SEANCE DU 17 OCTOBRE 2000
M. le président.
Je suis saisi de deux amendements identiques.
L'amendement n° 2 est présenté par MM. Franchis, Huchon, Deneux, Souplet,
Bécot, Machet, Moinard, Nogrix, Le Breton et Marquès.
L'amendement n° 344 est déposé par MM. Bourdin et Pépin.
Tous deux tendent à insérer, après l'article 27, un article additionnel ainsi
rédigé :
« I. - Dans le cinquième alinéa de l'article 71 de la loi n° 99-574 du 9
juillet 1999 d'orientation agricole, après les mots : « au premier acheteur »,
il est inséré les mots : « et au distributeur ».
« II. - Le cinquième alinéa du même article est complété par une phrase ainsi
rédigée : « Ces contrats peuvent être conclus dans un cadre interprofessionnel.
»
« III. - Avant le dernier alinéa du même article, il est inséré un nouvel
alinéa ainsi rédigé :
« Lorsque ces contrats ont été conclus dans un cadre interprofessionnel,
l'administration compétente étend l'accord dans un délai de huit jours. »
La parole est à M. Franchis, pour défendre l'amendement n° 2.
M. Serge Franchis.
Nous savons que, pour les cas de crise des denrées périssables, un dispositif
dérogatoire aux dispositions de l'ordonnance de 1986 est prévu à l'article 71
de la loi d'orientation agricole de 1999. Or, ce dispositif ne peut que
difficilement fonctionner, en raison, d'une part, de l'impossibilité d'étendre
un accord interprofessionnel et, d'autre part, des lenteurs administratives qui
retardent son déclenchement.

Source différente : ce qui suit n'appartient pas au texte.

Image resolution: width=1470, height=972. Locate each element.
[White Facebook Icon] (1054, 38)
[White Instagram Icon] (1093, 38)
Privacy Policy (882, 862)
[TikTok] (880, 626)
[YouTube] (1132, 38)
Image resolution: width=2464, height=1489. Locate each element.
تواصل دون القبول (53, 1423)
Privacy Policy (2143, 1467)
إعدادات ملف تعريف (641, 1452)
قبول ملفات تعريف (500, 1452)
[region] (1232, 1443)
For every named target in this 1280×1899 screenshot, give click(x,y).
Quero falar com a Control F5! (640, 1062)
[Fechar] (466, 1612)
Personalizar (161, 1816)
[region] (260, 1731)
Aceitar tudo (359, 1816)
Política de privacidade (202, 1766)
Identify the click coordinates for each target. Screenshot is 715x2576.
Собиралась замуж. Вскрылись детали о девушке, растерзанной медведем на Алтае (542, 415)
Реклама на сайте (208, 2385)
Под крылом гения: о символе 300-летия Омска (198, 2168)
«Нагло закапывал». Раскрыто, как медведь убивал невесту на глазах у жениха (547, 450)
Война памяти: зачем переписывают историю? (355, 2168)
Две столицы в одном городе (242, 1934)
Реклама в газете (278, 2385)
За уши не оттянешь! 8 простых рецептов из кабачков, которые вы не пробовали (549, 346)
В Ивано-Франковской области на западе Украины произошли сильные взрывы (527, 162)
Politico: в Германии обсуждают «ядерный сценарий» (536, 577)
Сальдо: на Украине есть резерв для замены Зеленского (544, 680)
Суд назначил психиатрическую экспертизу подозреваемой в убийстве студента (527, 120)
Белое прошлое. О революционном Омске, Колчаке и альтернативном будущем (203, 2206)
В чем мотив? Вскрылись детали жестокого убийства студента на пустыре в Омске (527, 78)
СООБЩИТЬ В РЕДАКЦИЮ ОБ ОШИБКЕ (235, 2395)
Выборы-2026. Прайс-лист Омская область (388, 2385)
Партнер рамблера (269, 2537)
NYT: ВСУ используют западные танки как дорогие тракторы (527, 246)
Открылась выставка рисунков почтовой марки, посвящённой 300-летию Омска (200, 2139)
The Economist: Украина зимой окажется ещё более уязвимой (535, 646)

Cela s'est vérifié, notamment en 1999.
Il est donc proposé de permettre que les contrats visés dans l'article 71 de
la loi d'orientation agricole de 1999 puissent être conclus dans un cadre
interprofessionnel et étendus dans un délai maximal de quinze jours, contre
deux mois actuellement.
Enfin, il semble que les prix peuvent être fixés, en cas de crise, pour le
premier acheteur, mais aussi pour le distributeur.
M. le président.
La parole est à M. Bourdin, pour présenter l'amendement n° 344.
M. Joël Bourdin.
Je me rallie à l'excellente explication de M. Franchis !
M. le président.
Quel est l'avis de la commission sur les amendements identiques n°s 2 et 344
?
M. Philippe Marini,
rapporteur.
La commission souhaiterait entendre l'avis du
Gouvernement.
M. le président.
Quel est donc l'avis du Gouvernement ?
Mme Marylise Lebranchu,
secrétaire d'Etat.
Nous ne pouvons accepter ces amendements, et cela pour
de multiples raisons.
Tout d'abord, sous couvert de compléter le dispositif prévu à l'article 71 de
la loi d'orientation agricole en cas de crise conjoncturelle des produits
agricoles périssables, ils en changent assez profondément la nature et la
portée.
Premièrement, il s'agit assurément d'une mesure de réglementation des prix.
Autant la fixation d'un prix de cession au premier acheteur bénéficiait
directement au producteur, et à lui seul, autant la fixation d'un prix de
cession au distributeur revient à instituer un contrôle des prix, et donc des
marges, tout au long de la filière, du producteur jusqu'au distributeur final,
en passant par les expéditeurs et les grossistes.
Deuxièmement, le système proposé étend le dispositif voté par l'Assemblée
nationale à tous les produits agricoles périssables et aux produits visés à
l'article 71 de la loi d'orientation agricole. Ce n'est pas acceptable. En
effet, ce dispositif concernait uniquement les fruits et légumes, qui se
distinguent des autres produits agricoles par des conditions de production et
de distribution spécifiques du fait de leur sujétion aux aléas climatiques -
aléas dont l'influence est importante sur le niveau des récoltes et l'équilibre
de l'offre et de la demande - et de leur caractère hautement périssable.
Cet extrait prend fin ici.